As described above in detail, in the multilayer capacitor according to the present invention, in the multilayer capacitor in which a plurality of dielectrics and internal electrodes are alternately stacked, one internal electrode group having the same polarity is used. While being directly connected to the end electrodes, the other internal electrode group is connected to each other by the columnar connecting member on one end side of these internal electrodes in the vicinity of the end electrodes. Can be formed so that they cancel each other out.

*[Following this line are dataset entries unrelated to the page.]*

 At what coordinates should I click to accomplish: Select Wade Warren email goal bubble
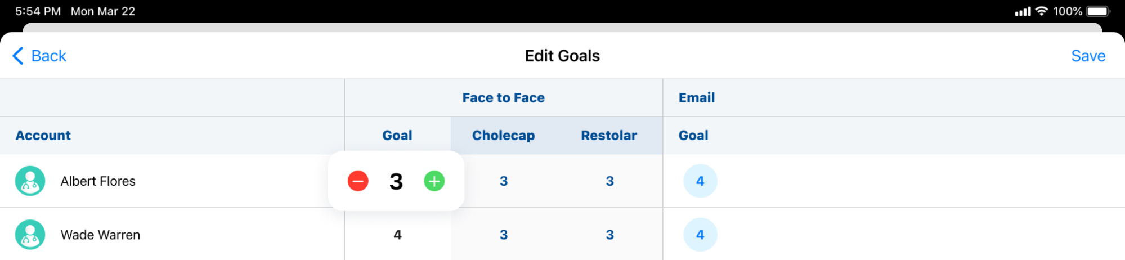(x=700, y=235)
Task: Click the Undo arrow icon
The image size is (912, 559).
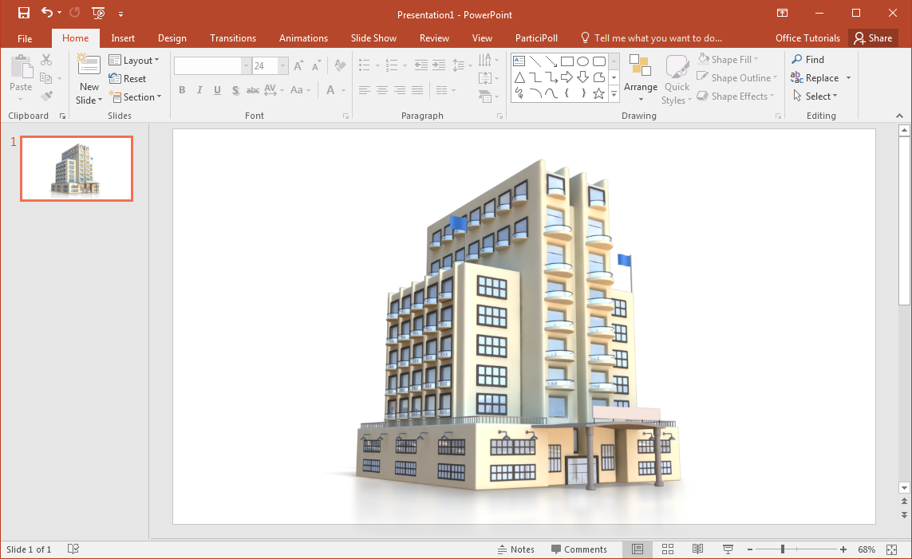Action: (47, 13)
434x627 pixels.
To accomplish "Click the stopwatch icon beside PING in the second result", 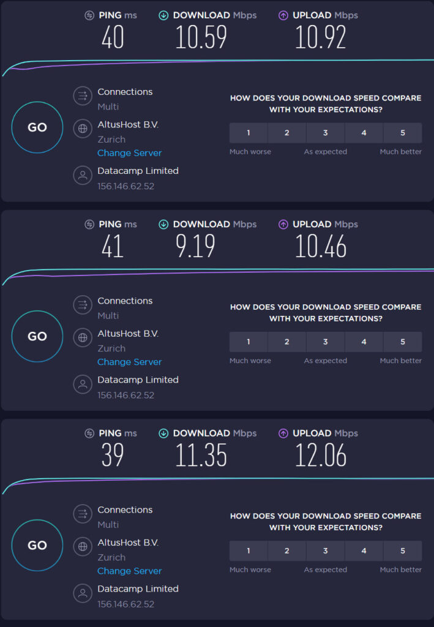I will coord(90,224).
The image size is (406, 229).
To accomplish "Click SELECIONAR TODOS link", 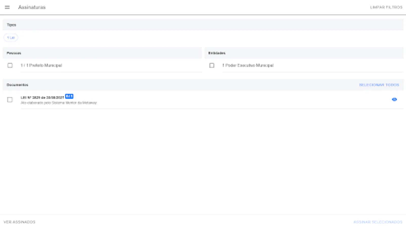I will click(x=379, y=85).
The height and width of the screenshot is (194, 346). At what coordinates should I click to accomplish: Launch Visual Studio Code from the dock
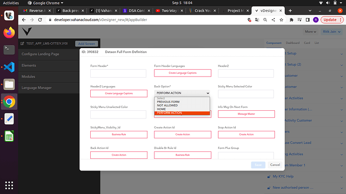pos(9,67)
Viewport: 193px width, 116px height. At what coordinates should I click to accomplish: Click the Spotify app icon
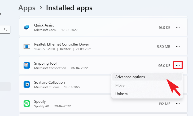[x=27, y=104]
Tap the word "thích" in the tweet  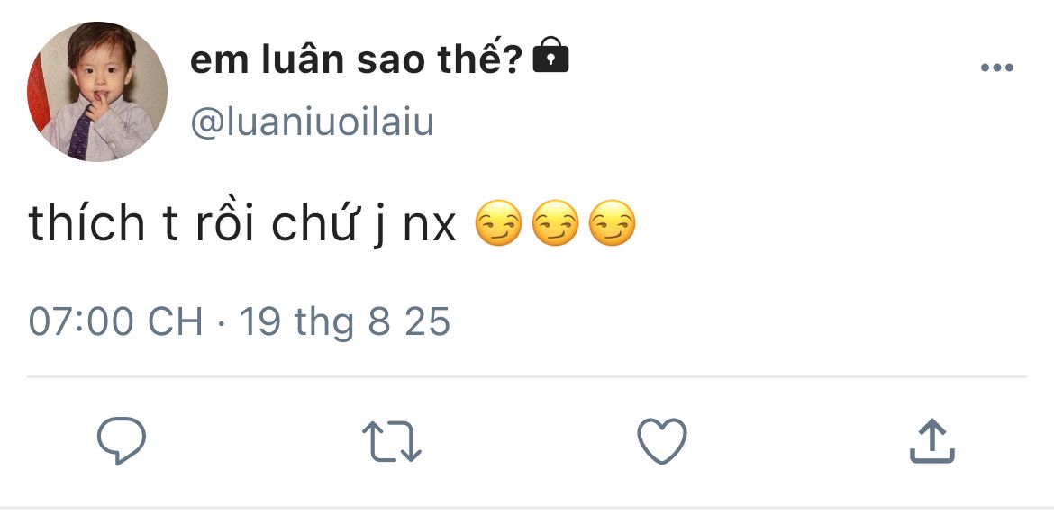pyautogui.click(x=86, y=223)
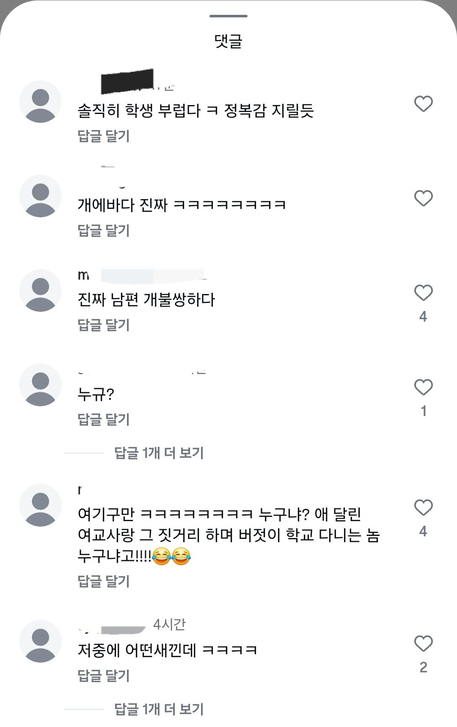457x727 pixels.
Task: Grab the sheet drag handle at top
Action: click(x=229, y=16)
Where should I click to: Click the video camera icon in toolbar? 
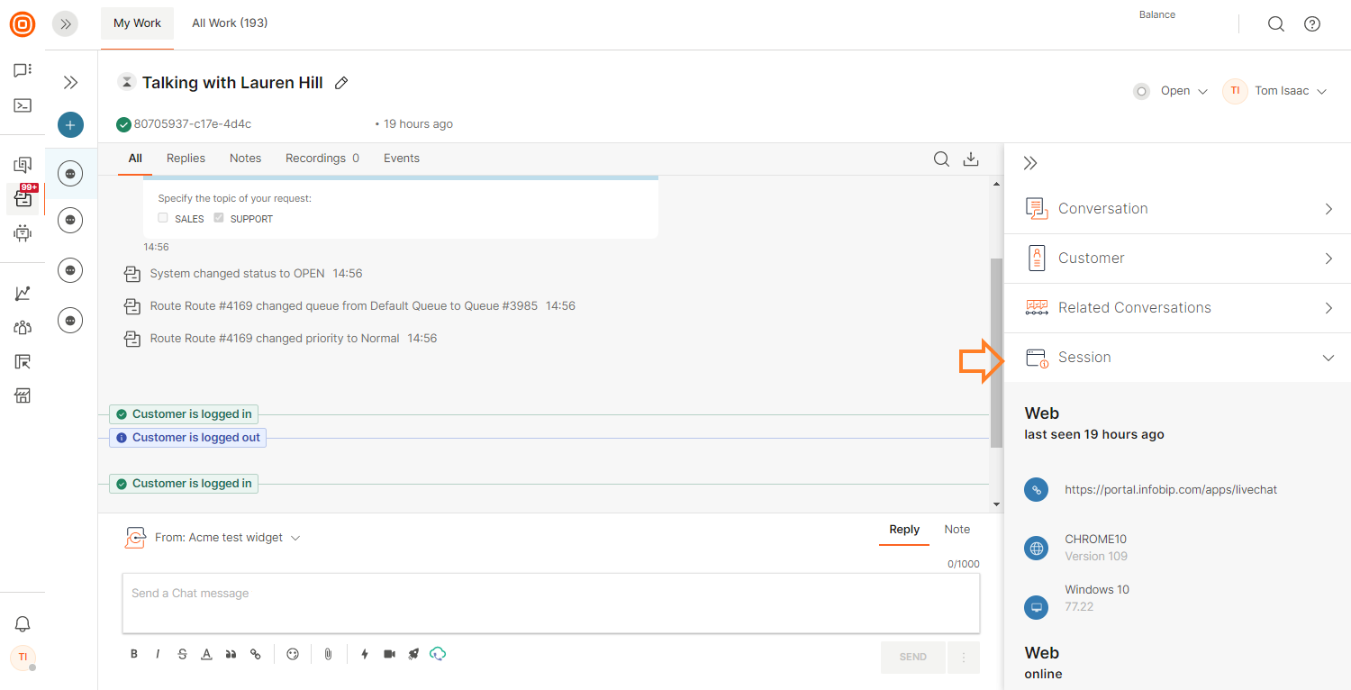pyautogui.click(x=389, y=654)
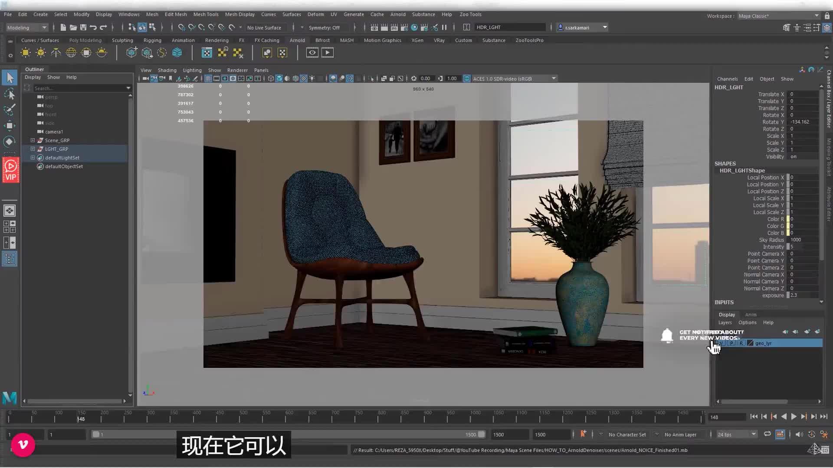This screenshot has width=833, height=468.
Task: Open the Arnold menu
Action: coord(397,14)
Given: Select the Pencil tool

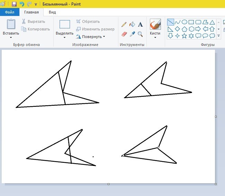Looking at the screenshot, I should (x=124, y=25).
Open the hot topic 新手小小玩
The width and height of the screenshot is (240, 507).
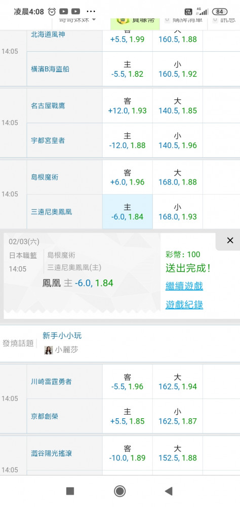62,336
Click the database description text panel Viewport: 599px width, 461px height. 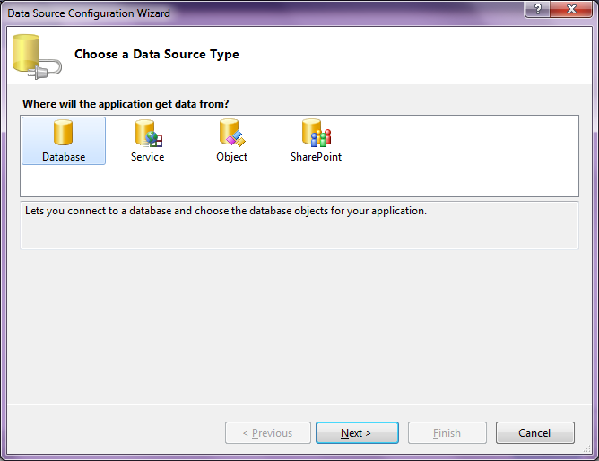point(299,223)

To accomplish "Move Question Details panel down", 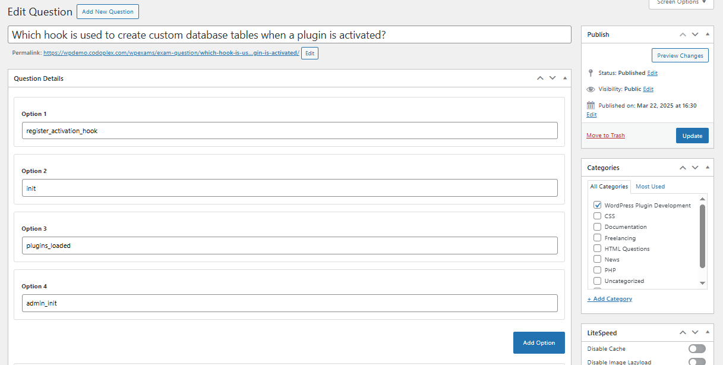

As a result, it is possible to provide a multilayer capacitor for high-speed, highly integrated semiconductor chips and modules that is less likely to cause a short circuit and has a large capacitance and a small parasitic inductance.

[Brief description of drawings]

FIG. 1 is a schematic vertical sectional view showing an embodiment of a multilayer capacitor according to the present invention.

FIG. 2 is a schematic exploded perspective view of a multilayer capacitor according to an example.

3A and 3B are schematic diagrams showing directions of currents flowing through two adjacent internal electrodes in the multilayer capacitor according to the example.

FIG. 4 is a top view of a multilayer capacitor according to an example.

FIG. 5 is a partial cross-sectional perspective view showing a conventional chip type monolithic ceramic capacitor.

FIG. 6 is an equivalent circuit diagram showing a circuit configuration of a chip type multilayer ceramic capacitor.

FIG. 7 is a graph showing frequency characteristics of impedance | Z | in a conventional chip type multilayer ceramic capacitor.

FIG. 8 is a schematic vertical sectional view of a conventional multilayer capacitor.

FIG. 9 is a top view of a monolithic ceramic capacitor according to a conventional example.

FIG. 10 is an exploded perspective view showing a laminated body portion of the laminated ceramic capacitor.

FIG. 11 is a diagram showing the order in which the internal electrodes of the monolithic ceramic capacitor are oriented.

FIG. 12 is a diagram showing the order in which the internal electrodes are oriented when the distance between the end electrodes of the multilayer ceramic capacitor is widened.

FIG. 13 is a schematic diagram showing a direction of a current flowing through an internal electrode of a laminated ceramic capacitor according to another conventional example.

[Explanation of symbols]

 10 Multilayer Capacitors 11-17, 32 Dielectrics 21-27 Internal Electrodes 30, 31 End Electrodes 35-37 Columnar Connection Members

Claims (1)

[Claims] 1. In a multilayer capacitor in which a plurality of dielectric layers and internal electrodes are alternately stacked, one internal electrode group having the same polarity is directly connected to an end electrode and the other internal electrode group. Is connected to each other by a columnar connecting member on one end side of these internal electrodes near the end electrodes.